Une remise en question des institutions
Dès lors, dans un pays contestataire, fragilisé par une crise budgétaire, institutionnelle et géopolitique, et dans un paysage politique complètement morcelé, la Cinquième République vit-elle sa dernière décennie ? Pour la gauche, la réponse est claire : Jean-Luc Mélenchon, leader de LFI, plaide depuis 30 ans pour l’instauration d’une VIe République, plus démocratique, moins présidentialiste et plus représentative. La droite, plus prudente, reconnaît la nécessité de réformer profondément le système, mais refuse l’idée d’une nouvelle République. L’objectif semble partagé, le chemin diffère. Une solution s’impose pourtant : rompre avec la tradition politique française du scrutin majoritaire et instaurer une représentation proportionnelle, afin de faire de l’Assemblée un véritable « miroir » de la nation, mesure souhaitée par les deux parties.

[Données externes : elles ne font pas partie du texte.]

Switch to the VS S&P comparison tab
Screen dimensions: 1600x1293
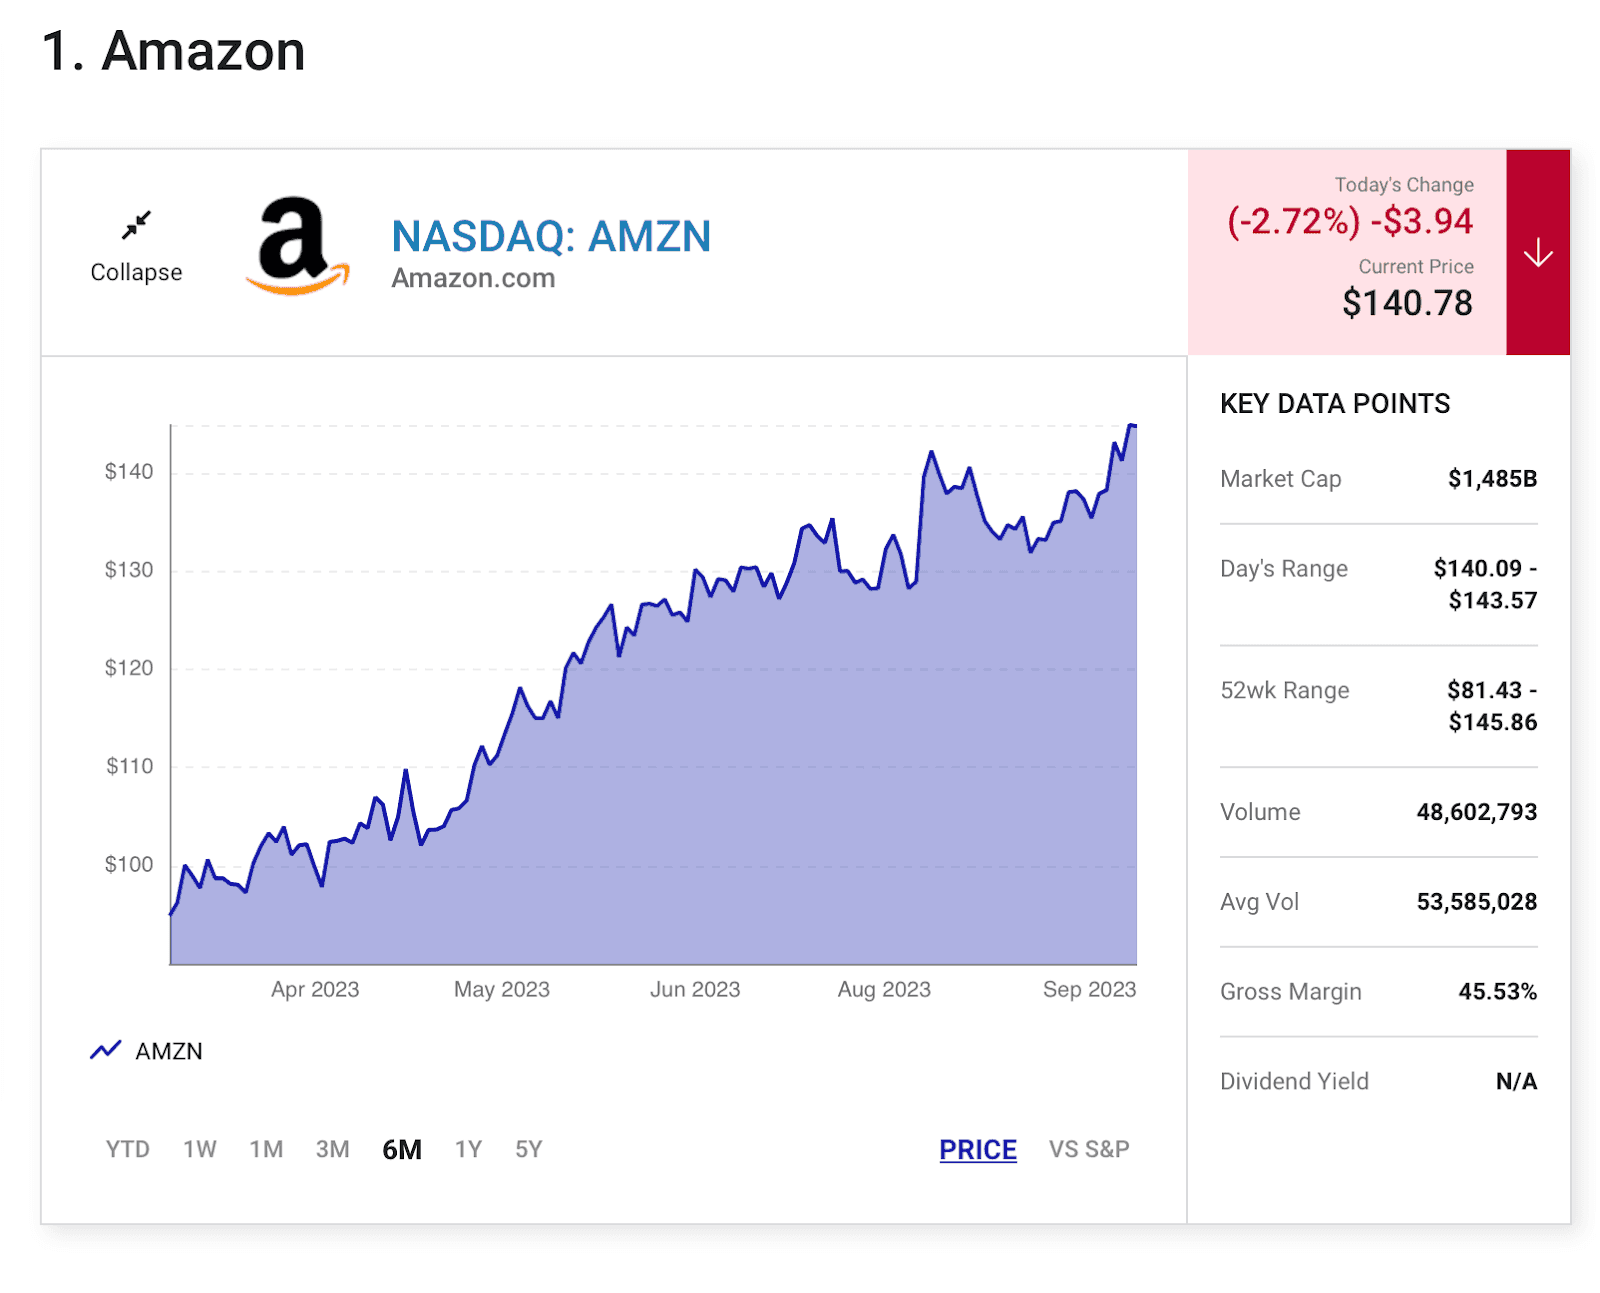[x=1089, y=1149]
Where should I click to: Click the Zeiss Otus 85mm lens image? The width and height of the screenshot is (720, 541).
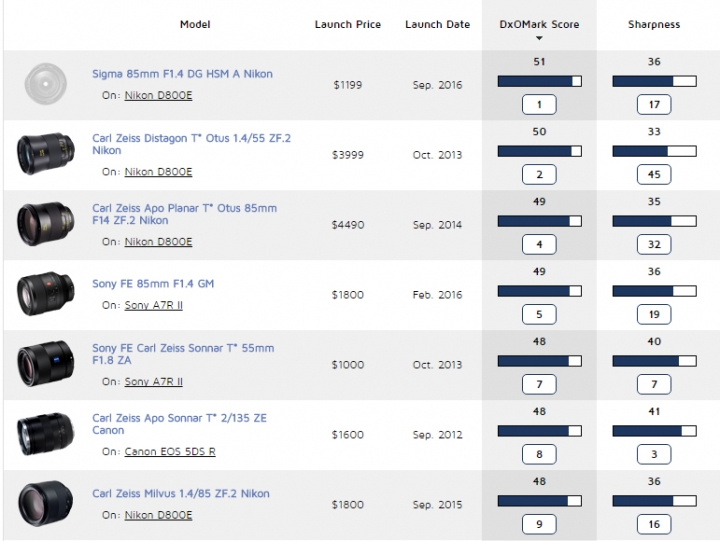click(x=45, y=225)
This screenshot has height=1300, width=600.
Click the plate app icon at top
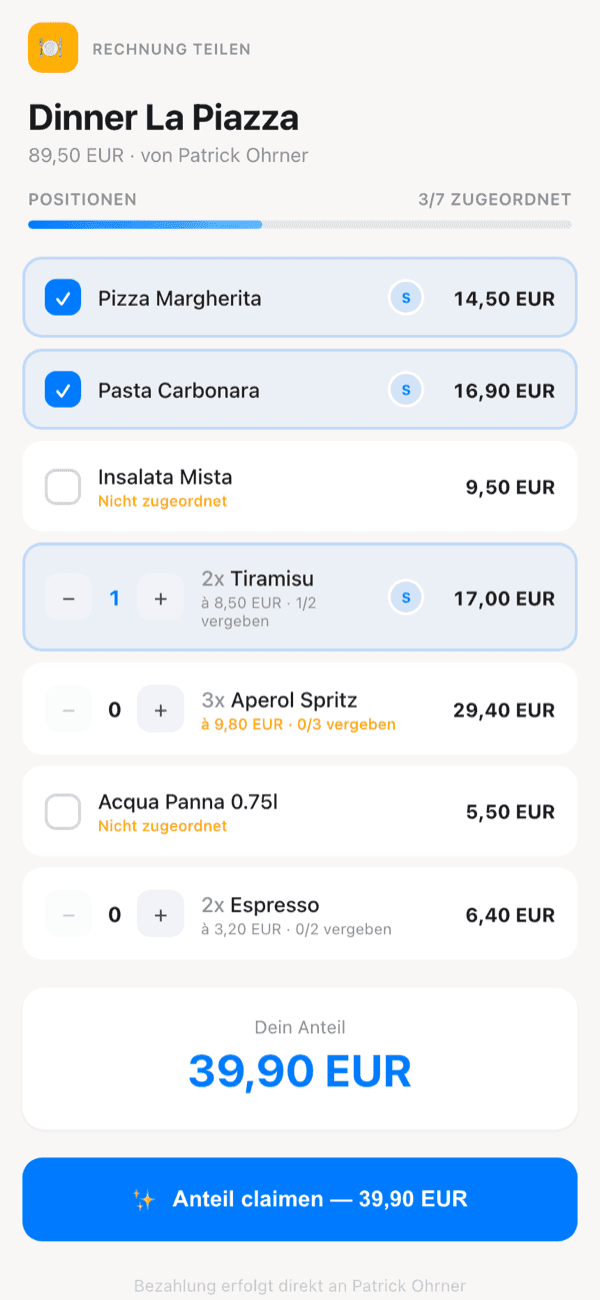(53, 48)
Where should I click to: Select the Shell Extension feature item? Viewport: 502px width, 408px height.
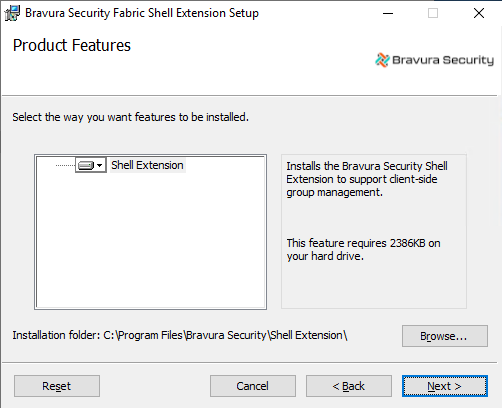(x=147, y=165)
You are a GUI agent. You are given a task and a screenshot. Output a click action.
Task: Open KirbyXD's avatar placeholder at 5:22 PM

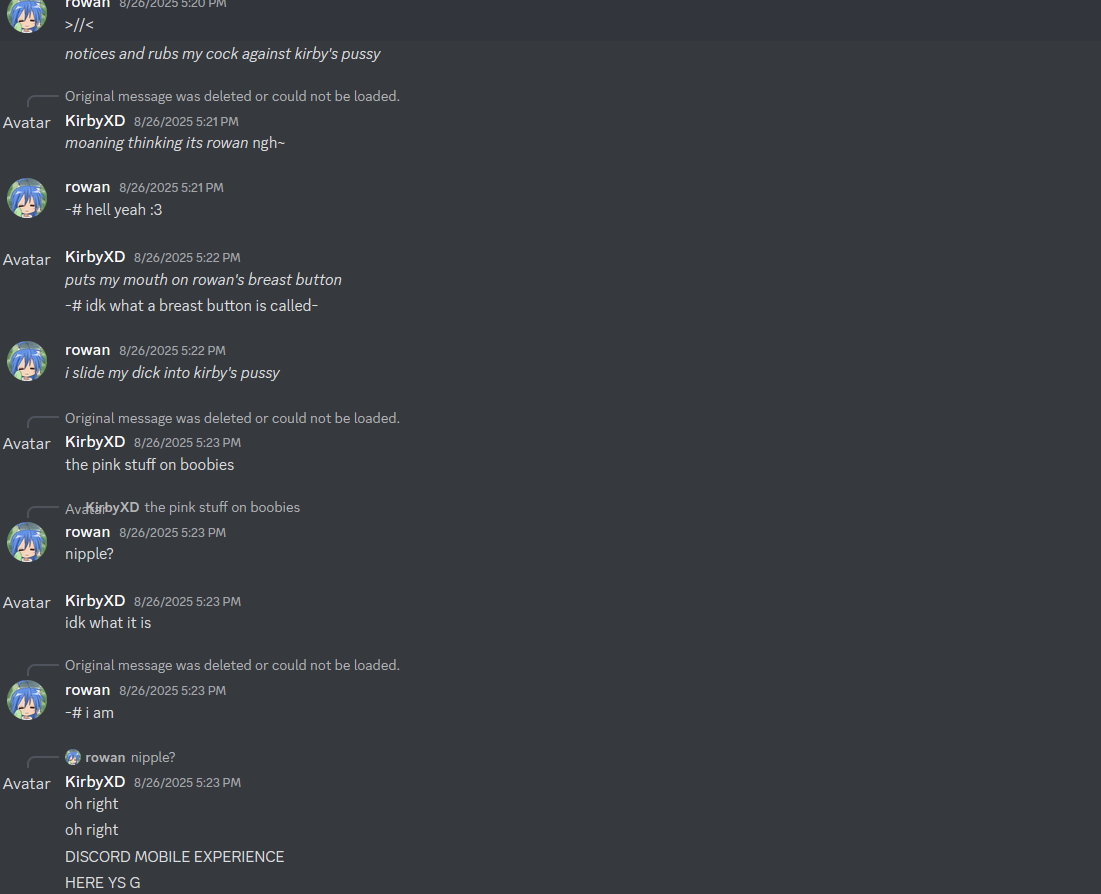click(27, 260)
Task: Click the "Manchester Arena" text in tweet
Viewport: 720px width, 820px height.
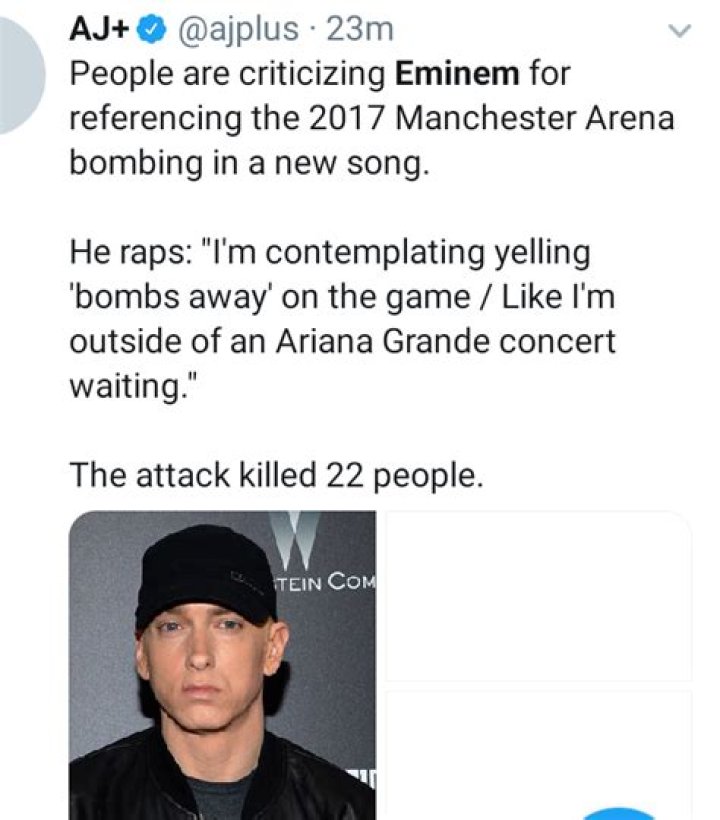Action: pos(534,118)
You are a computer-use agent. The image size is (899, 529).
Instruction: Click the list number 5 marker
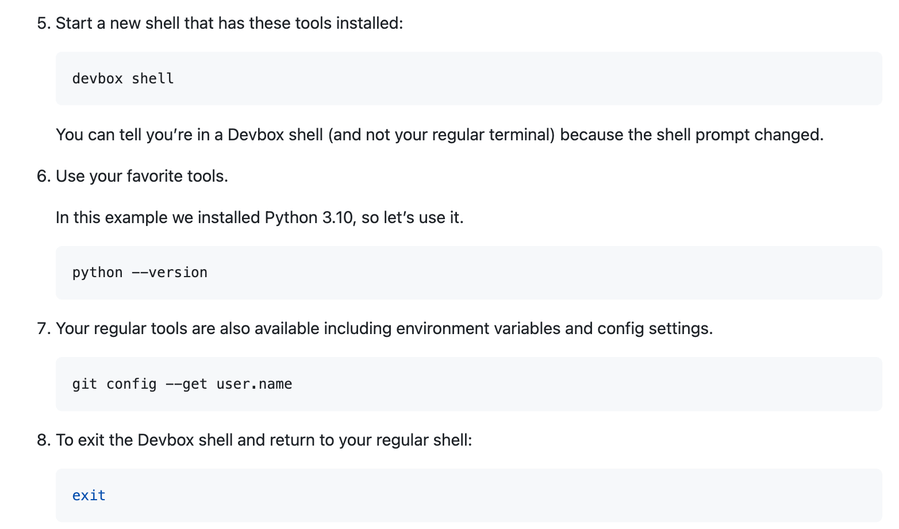43,23
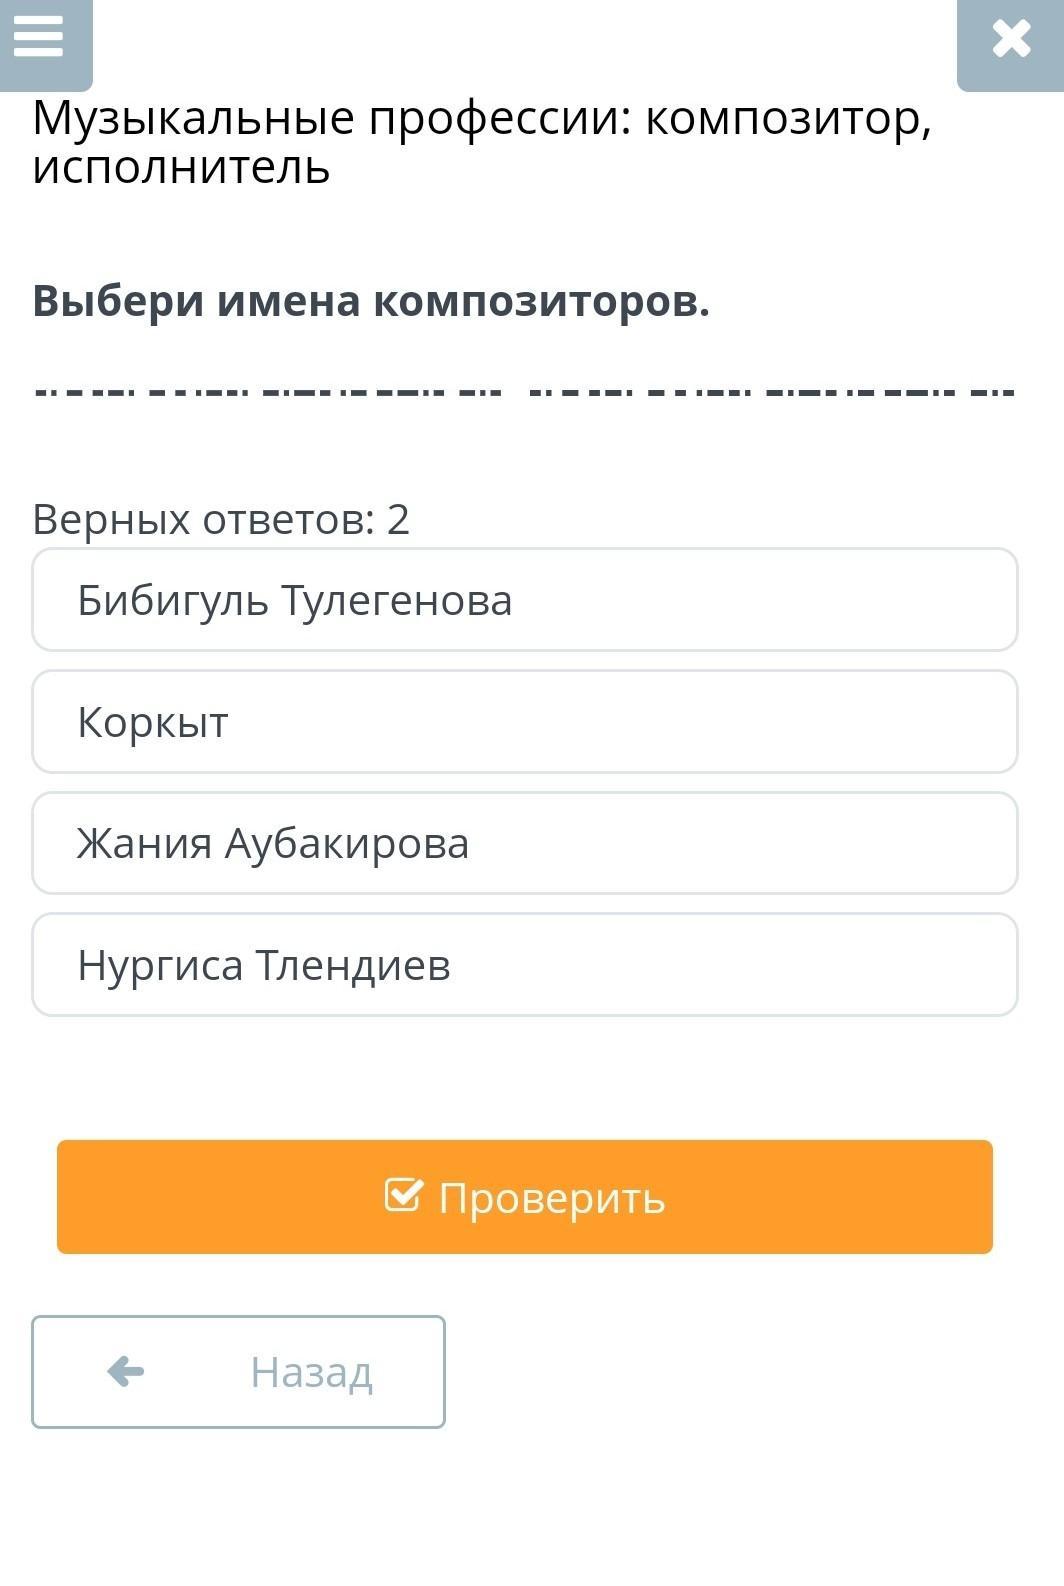Click the question Выбери имена композиторов
Viewport: 1064px width, 1586px height.
click(371, 301)
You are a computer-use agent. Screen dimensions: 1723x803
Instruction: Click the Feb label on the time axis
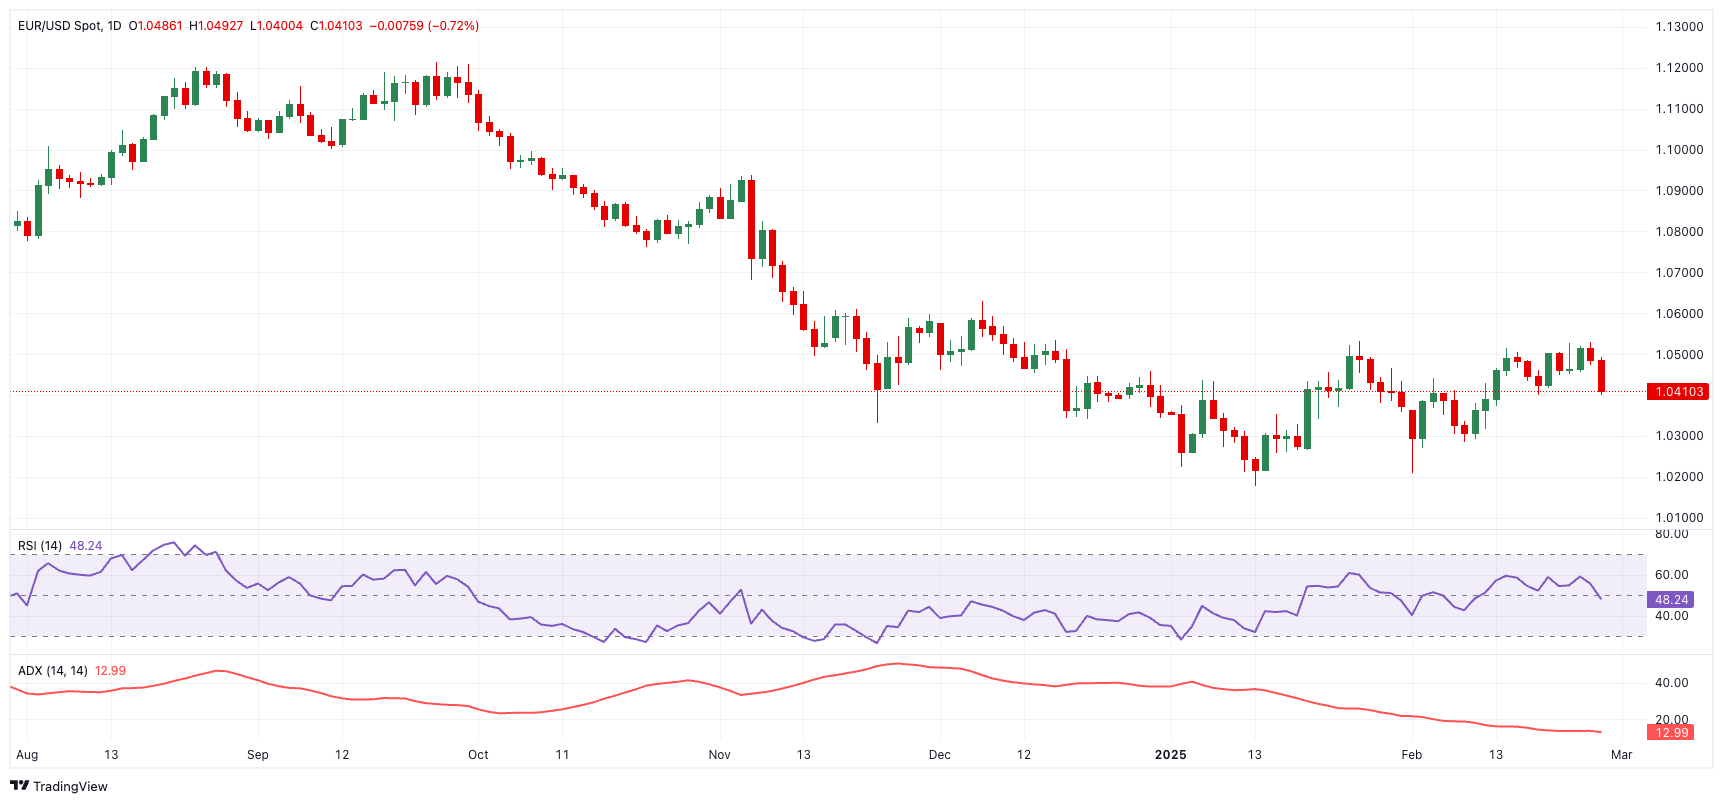click(1411, 755)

La succession rapide des crises politiques, l’érosion du rôle du Parlement et la défiance croissante de la population mettent en lumière les limites structurelles d’un régime conçu pour la stabilité mais devenu source d’instabilité. Plus qu’une difficulté passagère, cette situation semble révéler une fragilisation profonde de la Ve République, appelant à une réforme institutionnelle majeure, sinon à un changement de régime. Enchaînant dissolutions sans issue, gouvernements éphémères et un président retranché dans sa verticalité, la Ve République n’apparaît plus comme un gage de stabilité mais comme le reflet de son propre épuisement. Le divorce entre institutions et citoyens est consommé : la souveraineté populaire ne se traduit plus en pouvoir réel.
Si rien ne change, la question n’est plus de savoir si la Ve République vacillera, mais quand elle cédera.